I was experimenting with Ray job scheduling and had this basic doubt. Consider this simple program:
_____________________________
@ray.remote
def f(x):
time.sleep(5)
return(x+1)
x = f.remote(1)
y = f.remote(2)
print(ray.get(x))
print(ray.get(y))
__________________________
I thought this program will take ~5 sec, because each of x and y will be an independently running worker. In which case both x and y will be available at the end of about 5 sec
However, it takes 10 sec, implying that first x is computed and only then computing y starts.
Is this correct interpretation? Does this mean Ray doesn’t spawn different threads for workers?
Also, any good reading to get a quick overview of such topics in Ray?

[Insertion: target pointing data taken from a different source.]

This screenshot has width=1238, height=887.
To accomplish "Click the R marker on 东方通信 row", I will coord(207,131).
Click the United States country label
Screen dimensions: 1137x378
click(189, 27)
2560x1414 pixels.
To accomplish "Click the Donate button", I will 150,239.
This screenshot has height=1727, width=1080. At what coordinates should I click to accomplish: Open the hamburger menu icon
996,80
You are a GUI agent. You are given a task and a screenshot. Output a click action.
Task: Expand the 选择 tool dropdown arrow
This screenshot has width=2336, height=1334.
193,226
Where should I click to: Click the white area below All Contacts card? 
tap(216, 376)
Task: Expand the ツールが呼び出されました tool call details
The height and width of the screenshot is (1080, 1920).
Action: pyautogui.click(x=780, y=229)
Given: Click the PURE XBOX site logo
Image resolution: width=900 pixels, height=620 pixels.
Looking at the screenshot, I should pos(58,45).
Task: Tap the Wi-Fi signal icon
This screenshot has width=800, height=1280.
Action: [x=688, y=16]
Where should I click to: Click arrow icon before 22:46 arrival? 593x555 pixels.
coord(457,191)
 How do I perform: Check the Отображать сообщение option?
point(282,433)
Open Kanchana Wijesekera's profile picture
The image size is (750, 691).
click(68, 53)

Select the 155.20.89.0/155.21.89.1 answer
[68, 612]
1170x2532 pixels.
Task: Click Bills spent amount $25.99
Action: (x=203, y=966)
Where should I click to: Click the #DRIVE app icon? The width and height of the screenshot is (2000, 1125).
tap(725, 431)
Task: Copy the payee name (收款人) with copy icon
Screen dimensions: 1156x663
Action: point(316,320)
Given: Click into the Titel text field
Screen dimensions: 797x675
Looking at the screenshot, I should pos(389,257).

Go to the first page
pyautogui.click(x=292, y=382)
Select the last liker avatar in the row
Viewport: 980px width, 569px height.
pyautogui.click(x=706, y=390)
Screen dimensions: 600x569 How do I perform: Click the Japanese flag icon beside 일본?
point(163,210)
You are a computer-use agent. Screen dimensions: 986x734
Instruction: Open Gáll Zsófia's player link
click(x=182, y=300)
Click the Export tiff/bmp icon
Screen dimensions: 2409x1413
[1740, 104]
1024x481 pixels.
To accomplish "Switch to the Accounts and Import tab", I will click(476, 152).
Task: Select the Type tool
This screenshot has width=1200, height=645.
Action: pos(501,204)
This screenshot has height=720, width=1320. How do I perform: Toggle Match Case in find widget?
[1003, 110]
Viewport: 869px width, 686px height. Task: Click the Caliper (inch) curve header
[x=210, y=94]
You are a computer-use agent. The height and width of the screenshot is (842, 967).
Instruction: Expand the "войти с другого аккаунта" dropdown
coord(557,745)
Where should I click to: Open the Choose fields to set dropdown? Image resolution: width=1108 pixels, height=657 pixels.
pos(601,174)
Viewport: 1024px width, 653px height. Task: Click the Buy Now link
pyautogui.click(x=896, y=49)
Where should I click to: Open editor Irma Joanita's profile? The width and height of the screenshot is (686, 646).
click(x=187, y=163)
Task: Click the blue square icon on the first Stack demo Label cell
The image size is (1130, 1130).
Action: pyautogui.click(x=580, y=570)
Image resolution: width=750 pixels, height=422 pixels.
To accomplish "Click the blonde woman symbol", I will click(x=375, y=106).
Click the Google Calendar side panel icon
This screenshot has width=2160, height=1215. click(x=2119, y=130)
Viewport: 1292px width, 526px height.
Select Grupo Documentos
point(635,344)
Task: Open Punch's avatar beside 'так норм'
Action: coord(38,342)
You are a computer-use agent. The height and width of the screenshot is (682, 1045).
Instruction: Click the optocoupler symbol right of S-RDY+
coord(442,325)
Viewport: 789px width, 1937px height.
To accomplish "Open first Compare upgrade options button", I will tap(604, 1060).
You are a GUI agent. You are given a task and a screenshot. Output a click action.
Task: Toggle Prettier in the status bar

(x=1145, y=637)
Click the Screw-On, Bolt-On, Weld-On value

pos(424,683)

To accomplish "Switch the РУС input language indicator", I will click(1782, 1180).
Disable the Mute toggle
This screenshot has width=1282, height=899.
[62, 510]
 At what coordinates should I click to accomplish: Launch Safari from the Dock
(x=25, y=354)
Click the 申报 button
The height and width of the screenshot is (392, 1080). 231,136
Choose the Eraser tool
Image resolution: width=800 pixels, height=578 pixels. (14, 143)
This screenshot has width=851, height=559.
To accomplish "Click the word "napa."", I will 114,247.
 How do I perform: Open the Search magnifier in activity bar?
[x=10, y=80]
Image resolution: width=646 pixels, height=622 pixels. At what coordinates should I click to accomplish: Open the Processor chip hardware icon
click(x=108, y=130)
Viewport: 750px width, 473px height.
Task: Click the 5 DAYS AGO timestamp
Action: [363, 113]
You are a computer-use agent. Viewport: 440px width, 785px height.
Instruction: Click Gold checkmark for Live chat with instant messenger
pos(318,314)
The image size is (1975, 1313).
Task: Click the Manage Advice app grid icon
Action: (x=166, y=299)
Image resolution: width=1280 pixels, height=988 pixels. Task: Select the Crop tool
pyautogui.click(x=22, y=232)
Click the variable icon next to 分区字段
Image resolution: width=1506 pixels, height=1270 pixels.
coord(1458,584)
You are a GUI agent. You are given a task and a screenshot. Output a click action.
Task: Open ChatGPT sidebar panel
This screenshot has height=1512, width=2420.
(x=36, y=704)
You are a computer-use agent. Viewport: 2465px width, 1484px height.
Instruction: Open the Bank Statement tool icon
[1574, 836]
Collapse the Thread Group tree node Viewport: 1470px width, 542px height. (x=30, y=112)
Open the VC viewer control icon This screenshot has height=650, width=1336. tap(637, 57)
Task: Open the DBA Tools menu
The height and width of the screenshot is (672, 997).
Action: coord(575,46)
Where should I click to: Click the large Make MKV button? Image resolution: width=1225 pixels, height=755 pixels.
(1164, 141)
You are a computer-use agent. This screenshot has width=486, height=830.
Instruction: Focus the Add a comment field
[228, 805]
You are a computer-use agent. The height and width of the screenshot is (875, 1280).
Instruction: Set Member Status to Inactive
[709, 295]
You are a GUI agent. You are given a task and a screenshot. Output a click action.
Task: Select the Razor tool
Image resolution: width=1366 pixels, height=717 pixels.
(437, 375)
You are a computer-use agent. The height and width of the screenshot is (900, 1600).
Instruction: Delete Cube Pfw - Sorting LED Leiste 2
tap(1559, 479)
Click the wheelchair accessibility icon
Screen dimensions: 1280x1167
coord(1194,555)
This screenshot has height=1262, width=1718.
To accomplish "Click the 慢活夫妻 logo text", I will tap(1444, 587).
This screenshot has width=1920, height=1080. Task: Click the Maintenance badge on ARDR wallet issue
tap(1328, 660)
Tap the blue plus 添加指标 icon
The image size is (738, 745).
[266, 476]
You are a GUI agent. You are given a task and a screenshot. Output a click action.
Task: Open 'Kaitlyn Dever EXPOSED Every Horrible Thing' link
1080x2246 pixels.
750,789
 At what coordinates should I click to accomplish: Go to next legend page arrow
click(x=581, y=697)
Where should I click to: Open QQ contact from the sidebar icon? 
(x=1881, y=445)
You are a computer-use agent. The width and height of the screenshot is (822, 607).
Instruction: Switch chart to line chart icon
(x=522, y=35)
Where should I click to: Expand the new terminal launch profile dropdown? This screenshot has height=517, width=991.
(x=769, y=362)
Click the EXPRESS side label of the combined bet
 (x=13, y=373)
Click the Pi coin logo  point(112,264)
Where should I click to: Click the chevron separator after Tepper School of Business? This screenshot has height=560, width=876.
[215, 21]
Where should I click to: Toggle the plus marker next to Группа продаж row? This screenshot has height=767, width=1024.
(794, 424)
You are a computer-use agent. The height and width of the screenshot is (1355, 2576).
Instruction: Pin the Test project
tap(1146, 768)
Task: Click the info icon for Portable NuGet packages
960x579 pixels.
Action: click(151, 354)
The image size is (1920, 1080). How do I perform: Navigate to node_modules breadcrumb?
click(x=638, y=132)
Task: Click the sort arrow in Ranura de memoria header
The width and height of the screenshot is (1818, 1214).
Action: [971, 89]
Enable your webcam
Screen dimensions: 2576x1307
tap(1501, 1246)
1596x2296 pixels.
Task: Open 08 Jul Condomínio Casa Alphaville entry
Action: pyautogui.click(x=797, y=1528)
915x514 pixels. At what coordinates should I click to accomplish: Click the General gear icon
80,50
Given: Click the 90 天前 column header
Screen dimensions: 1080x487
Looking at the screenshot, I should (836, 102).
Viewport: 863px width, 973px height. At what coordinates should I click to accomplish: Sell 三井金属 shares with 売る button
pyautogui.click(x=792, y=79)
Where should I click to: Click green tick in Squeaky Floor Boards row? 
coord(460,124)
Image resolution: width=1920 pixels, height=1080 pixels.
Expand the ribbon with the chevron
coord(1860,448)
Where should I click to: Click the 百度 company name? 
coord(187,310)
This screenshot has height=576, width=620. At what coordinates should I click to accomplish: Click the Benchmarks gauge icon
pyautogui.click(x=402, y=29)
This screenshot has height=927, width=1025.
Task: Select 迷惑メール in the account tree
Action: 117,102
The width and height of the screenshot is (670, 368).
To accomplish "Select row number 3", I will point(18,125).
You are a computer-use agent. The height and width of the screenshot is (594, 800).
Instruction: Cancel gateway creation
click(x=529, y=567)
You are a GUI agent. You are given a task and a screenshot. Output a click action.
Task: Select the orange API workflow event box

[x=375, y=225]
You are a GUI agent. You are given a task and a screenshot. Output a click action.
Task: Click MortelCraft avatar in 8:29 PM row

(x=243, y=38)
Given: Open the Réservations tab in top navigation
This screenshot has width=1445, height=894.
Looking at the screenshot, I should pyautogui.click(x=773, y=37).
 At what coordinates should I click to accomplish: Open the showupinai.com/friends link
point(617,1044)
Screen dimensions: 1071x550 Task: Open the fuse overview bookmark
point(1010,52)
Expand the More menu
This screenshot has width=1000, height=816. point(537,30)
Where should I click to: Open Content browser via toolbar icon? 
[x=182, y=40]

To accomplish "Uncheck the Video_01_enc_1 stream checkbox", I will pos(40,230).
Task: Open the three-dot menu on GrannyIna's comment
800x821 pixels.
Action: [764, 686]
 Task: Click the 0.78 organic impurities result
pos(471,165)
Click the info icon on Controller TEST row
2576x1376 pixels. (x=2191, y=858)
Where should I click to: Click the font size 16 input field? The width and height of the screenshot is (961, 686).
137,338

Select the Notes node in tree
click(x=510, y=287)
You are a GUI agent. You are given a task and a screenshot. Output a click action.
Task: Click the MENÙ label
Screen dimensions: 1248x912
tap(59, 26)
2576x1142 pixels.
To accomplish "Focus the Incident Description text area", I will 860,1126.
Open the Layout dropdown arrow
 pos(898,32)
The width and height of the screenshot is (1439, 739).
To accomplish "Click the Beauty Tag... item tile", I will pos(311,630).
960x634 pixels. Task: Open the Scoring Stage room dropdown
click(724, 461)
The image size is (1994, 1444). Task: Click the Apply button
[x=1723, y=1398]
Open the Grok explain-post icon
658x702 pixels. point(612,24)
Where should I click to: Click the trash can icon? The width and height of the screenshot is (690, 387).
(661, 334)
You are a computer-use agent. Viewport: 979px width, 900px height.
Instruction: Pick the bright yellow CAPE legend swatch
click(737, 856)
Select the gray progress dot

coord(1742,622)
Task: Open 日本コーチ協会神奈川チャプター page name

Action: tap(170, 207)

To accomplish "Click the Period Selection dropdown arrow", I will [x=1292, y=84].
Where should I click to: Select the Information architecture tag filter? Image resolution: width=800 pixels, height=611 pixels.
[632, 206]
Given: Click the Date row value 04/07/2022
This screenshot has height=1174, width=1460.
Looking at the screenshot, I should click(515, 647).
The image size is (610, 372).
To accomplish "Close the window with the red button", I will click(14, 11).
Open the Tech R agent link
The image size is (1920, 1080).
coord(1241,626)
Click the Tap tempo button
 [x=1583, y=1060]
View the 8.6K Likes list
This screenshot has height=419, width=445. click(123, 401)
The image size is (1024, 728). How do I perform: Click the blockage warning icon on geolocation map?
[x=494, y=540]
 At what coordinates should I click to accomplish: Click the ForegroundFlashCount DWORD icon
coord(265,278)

I ran the same script and it was returned within 5 seconds.
import ray
ray.init()
@ray.remote
def f(x):
time.sleep(5)
return(x+1)
import time
start = time.time()
x = f.remote(1)
y = f.remote(2)
print(ray.get(x))
print(ray.get(y))
print(time.time() - start)
How did you connect to the ray cluster? Did you use ray start and ray.init(address=‘auto’)?
Also, tasks are scheduled at each process. We don’t have a first-class threading support. (Also note that threading is not always achieving parallelism for Python due to GIL except some IO heavy workload or using numpy).
I realized that the remote VM I was working with had just 1 CPU. In replying to Archit, I didn’t realize that there were two nodes running ray on my cluster (Hence showing CPU:2). Sorry for the confusion.
The thing worked in 5 sec on running it on my local 4 core machine.
Yes, I understand threading isn’t really parallel. I was assuming that there was an abstraction of parallelism among workers irrespective of no of CPUs. Thank you for the clarification.
So for now, number of (apparently) parallel tasks is equal to number of CPUs in the cluster, right?
Yes that’s correct! But you can actually run more processes than number of cpus by just setting high num-cpus (num cpus don’t have to match to the real number of cpus). For actors, we technically support threading (with the argument max_concurrency), but it is not really recommended to use for Python (but for Java, we run many threads for each worker process).
For completeness: setting num-cpus seems to support threading.
On a one core machine:
On initialising with ray start --head --num-cpus=1, above program takes ~10sec
On initialising with ray start --head --num-cpus=2, above program takes ~5sec
Oh I think that’s because the process that calls sleep is not scheduled by cpu, (so that it looks like there’s a parallelism here). It is similar to scenario you have many IO ops with python multi threads.
@sangcho Thanks. Yea, that’s probably a bad example. I meant increasing num-cpus gives threading behaviour (may not be useful, but just for pedagogical reason:p). Here’s probably better example:
@ray.remote
def f(a):
print('entering...')
d = a*a
for i in range(50):
d = d*a
print('middle...')
for i in range(50):
d = d*a
return 0
a = np.random.rand(3000,3000)
start = time.time()
x = f.remote(a)
y = f.remote(a)
print(ray.get(x))
print(ray.get(y))
print(time.time() - start)